Robert Krueger’s new book on Burundi is excellent, yet deeply flawed.

Robert Krueger’s new book provides an impressively detailed – and long overdue – account of the atrocities by Tutsis against Hutus in Burundi during the 1990s. But his view that Burundi’s war criminals should not be prosecuted for their crimes – and by extension that Burundi’s victims should be denied their right to justice – flies in the face of international human rights standards, and does not reflect the opinions of the overwhelming majority of Burundians I have heard from since my sister Charlotte was murdered by Hutu-extremists in Burundi in December 2000 (http://www.indymedia.org.uk/en/regions/london/2005/07/316594.html).

Neither is Robert Krueger’s view shared by Amnesty International or Human Rights Watch, who have carried out detailed research in Burundi since the early 1990s. These groups share the view of many Burundians that the ongoing failure to punish those responsible for war crimes, genocide and crimes against humanity is a driving force behind the abuses which still go on today, under the new, ostensibly “democratic” government: http://web.amnesty.org/library/Index/ENGAFR160022007

Few who have lost loved ones in violent circumstances would dispute that forgiveness has a role to play. But what’s disappointing is that Mr. Krueger appears to conflate the slow, painful and deeply personal victim-led process of forgiveness with a formal, government-led arrangement in which ”forgiveness” is equated with “immunity from prosecution”, and in which amnesty can be granted to the perpetrator against the victim’s will.

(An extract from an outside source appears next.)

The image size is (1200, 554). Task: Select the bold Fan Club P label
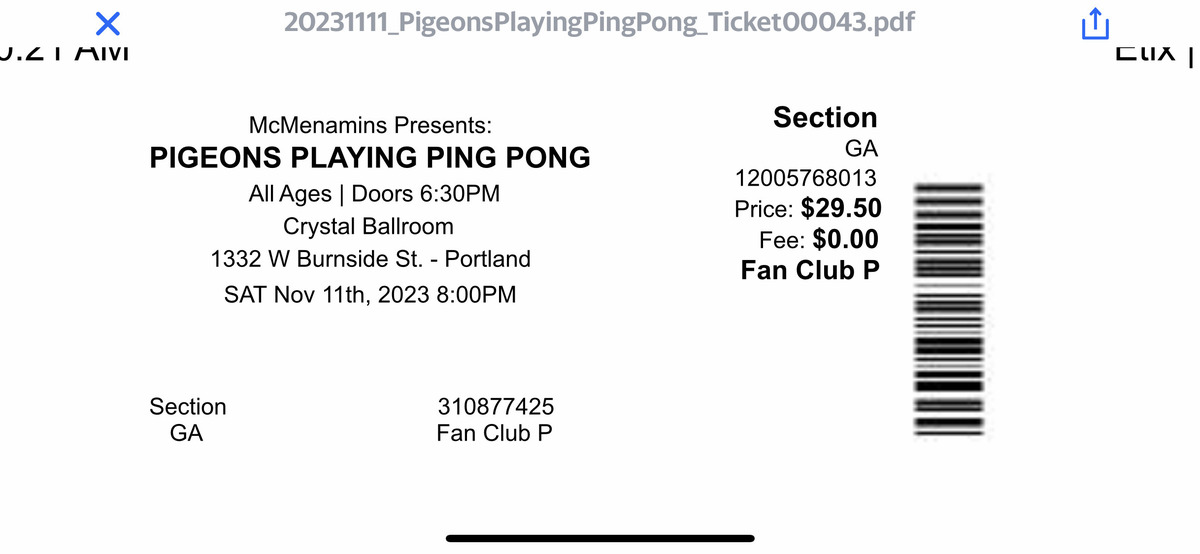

What Mr. Krueger fails to mention in his account of South Africa’s “Truth and Reconciliation Commission”, is that the majority of victims – including the family of the murdered anti-Apartheid activist Steve Biko – opposed the granting of amnesty to their abusers. Many felt embittered by the process, not “reconciled”, and – perhaps most damningly of all – many felt that the TRC had undermined rather than advanced the process of communal reconciliation: http://www.csvr.org.za/papers/papkhul.htm

Even with such problems, South Africa’s TRC is widely regarded as the most successful such “experiment”. In the majority of cases, according to Human Rights Watch, (http://hrw.org/english/docs/2001/04/30/global12849.htm), amnesty processes have yielded results ranging from the disappointing to the disastrous. In Sierra Leone, for example, arguably a far more apt comparison with Burundi than South Africa, a 1999 amnesty preceded a massive upsurge in violence by the RUF rebels. In Zimbabwe, amnesties have repeatedly been granted in the name of “reconciliation”, with the predictable result that violence and abuse have become endemic. In Rwanda, a series of de facto amnesties for massacres of Tutsis actually preceded the 1994 genocide. As Robert Krueger himself notes, the violence that began in Burundi in 1993 had its roots in the unpunished crimes of the 1970s – and was itself preceded by the granting of a general amnesty.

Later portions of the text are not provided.